- [SOURCE MATERIAL]:
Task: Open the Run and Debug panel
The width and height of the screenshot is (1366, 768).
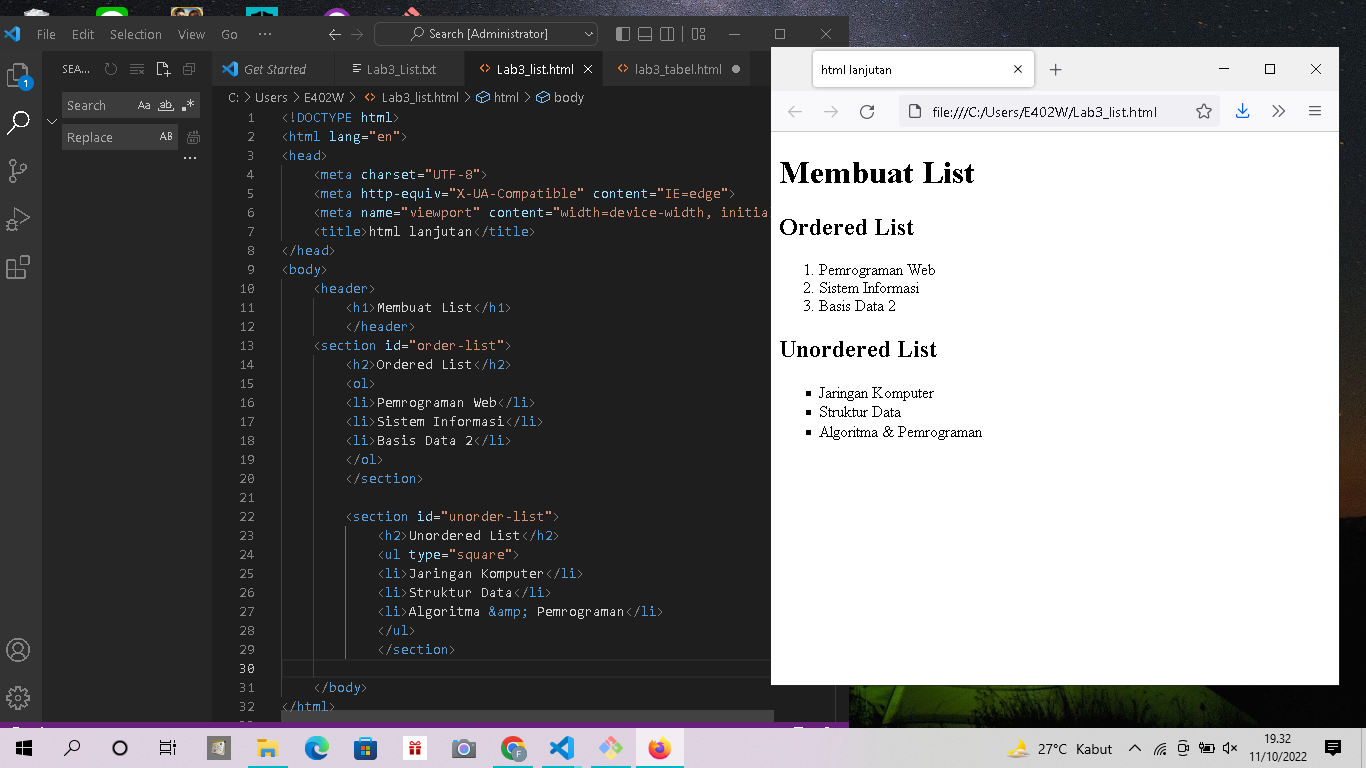Action: [18, 218]
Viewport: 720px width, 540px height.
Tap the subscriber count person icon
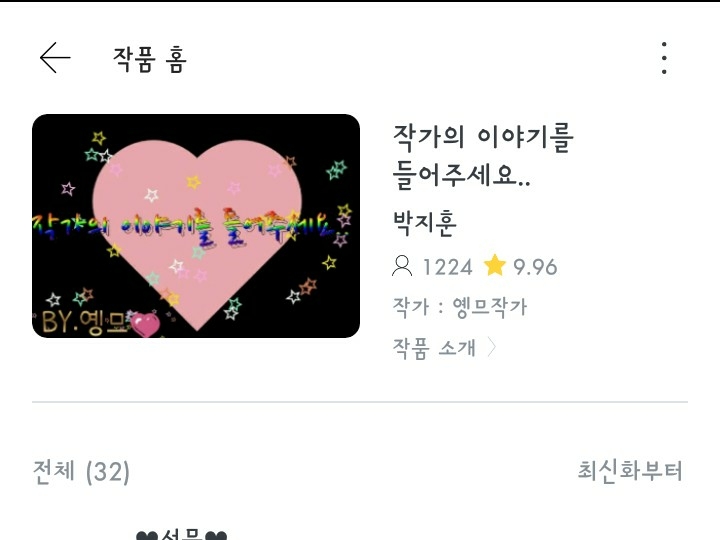coord(402,266)
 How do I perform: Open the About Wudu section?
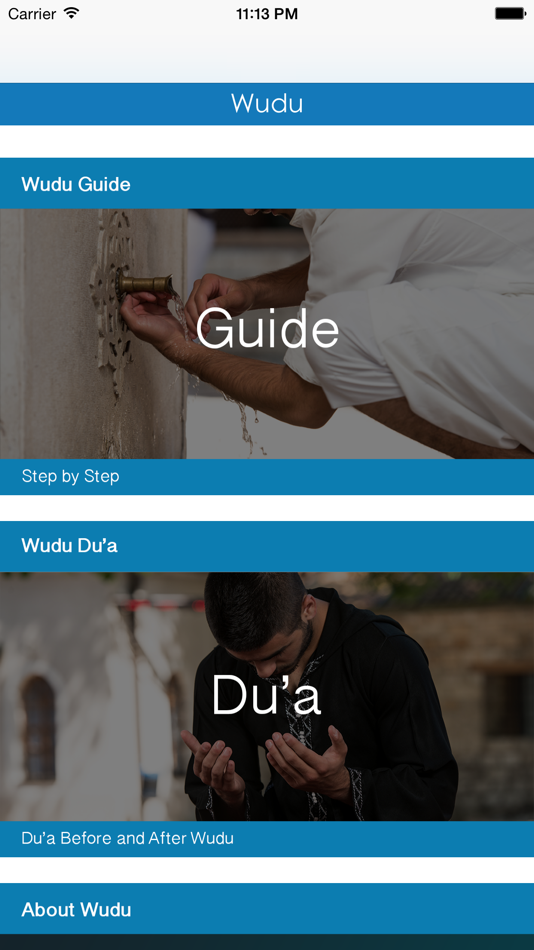pyautogui.click(x=267, y=909)
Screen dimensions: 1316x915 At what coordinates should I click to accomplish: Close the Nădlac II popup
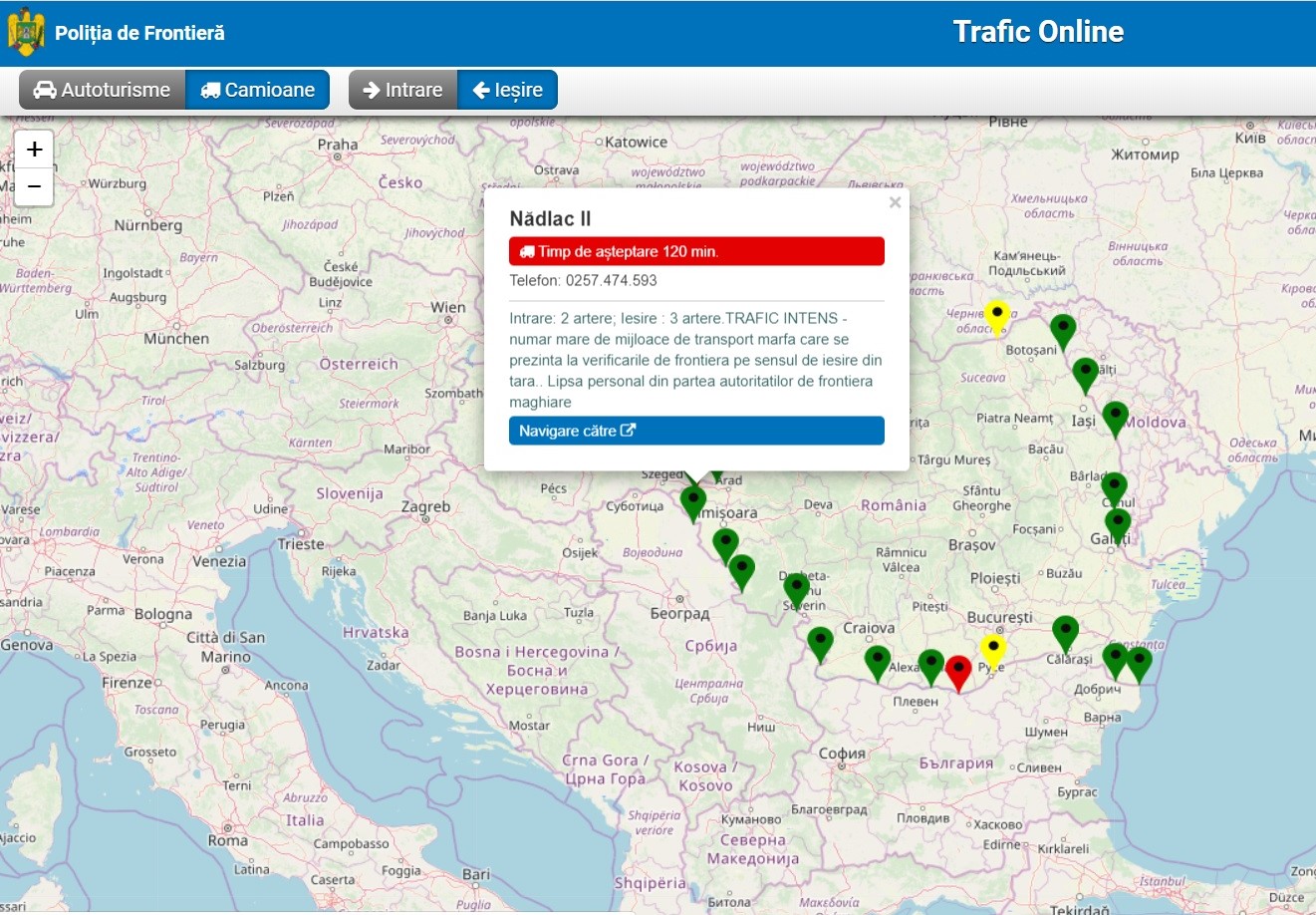click(x=895, y=202)
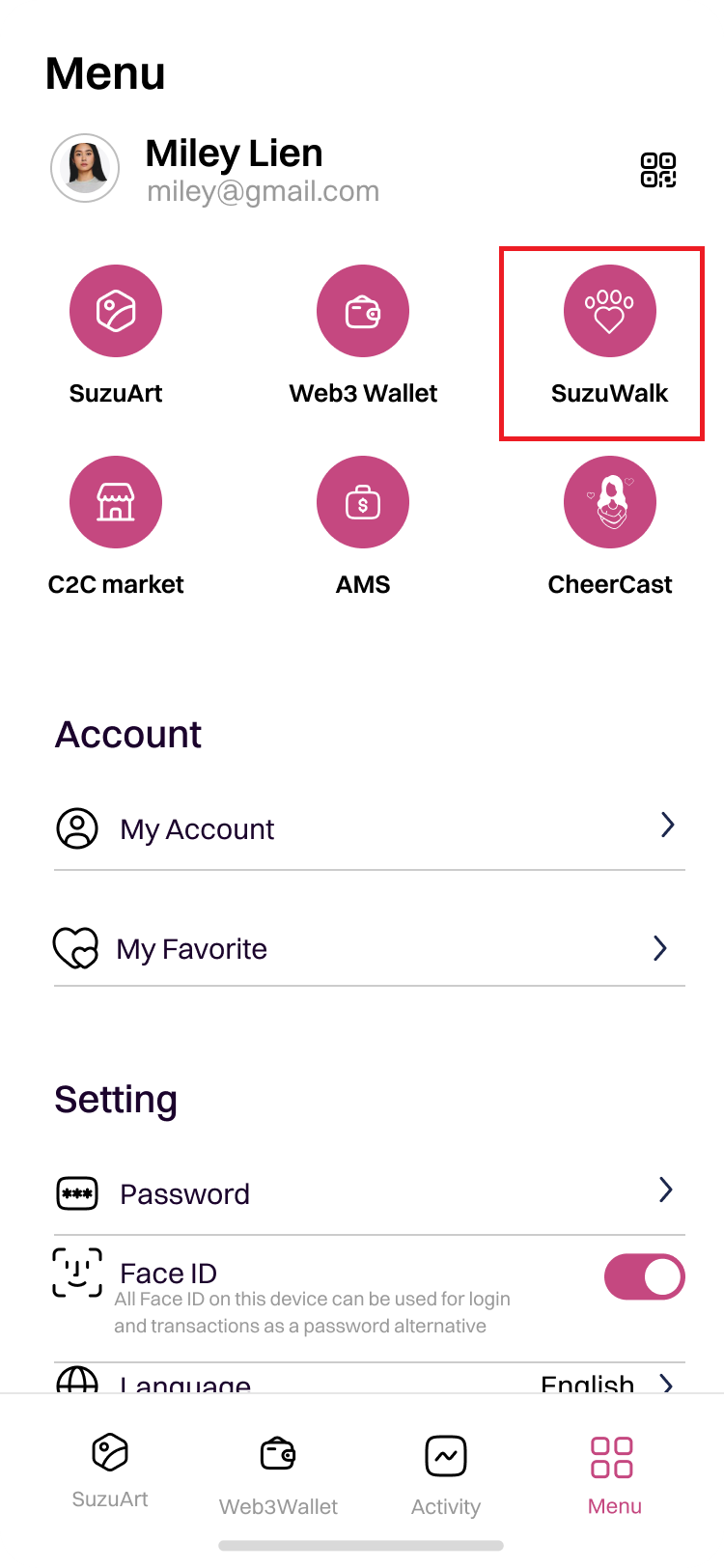Image resolution: width=724 pixels, height=1568 pixels.
Task: Launch SuzuWalk paw icon
Action: 610,311
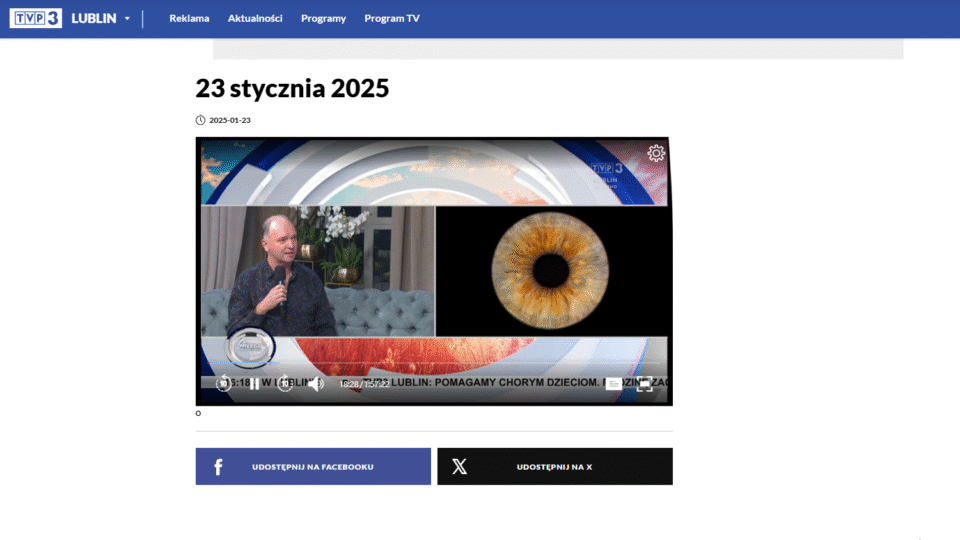Expand the LUBLIN region dropdown arrow
The width and height of the screenshot is (960, 540).
[x=127, y=19]
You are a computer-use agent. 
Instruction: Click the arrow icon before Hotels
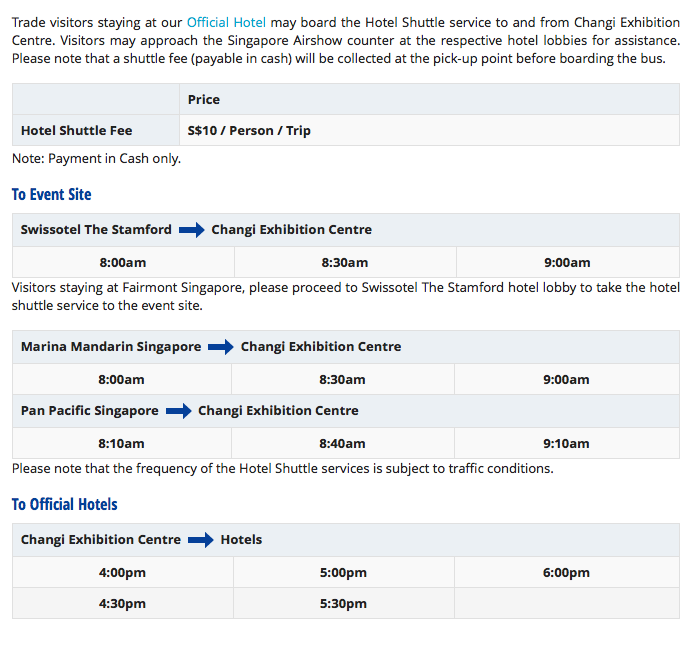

- [PROBLEM DESCRIPTION]: If a record contains a picture, leave the picture out and return everything else exactly.

- [EXERCISE SOLUTION]:
Task: Open the Run and Debug panel
The width and height of the screenshot is (1366, 768).
Action: [18, 218]
Viewport: 720px width, 540px height.
Tap the subscriber count person icon
coord(402,266)
 How do I perform: Open the About Wudu section?
pyautogui.click(x=267, y=909)
Screen dimensions: 1316x915 At what coordinates should I click to accomplish: Close the Nădlac II popup
click(x=895, y=202)
Image resolution: width=724 pixels, height=1568 pixels.
Task: Launch SuzuWalk paw icon
Action: 610,311
Expand the LUBLIN region dropdown arrow
The width and height of the screenshot is (960, 540).
[x=127, y=19]
You are a computer-use agent. 
Instruction: Click the arrow icon before Hotels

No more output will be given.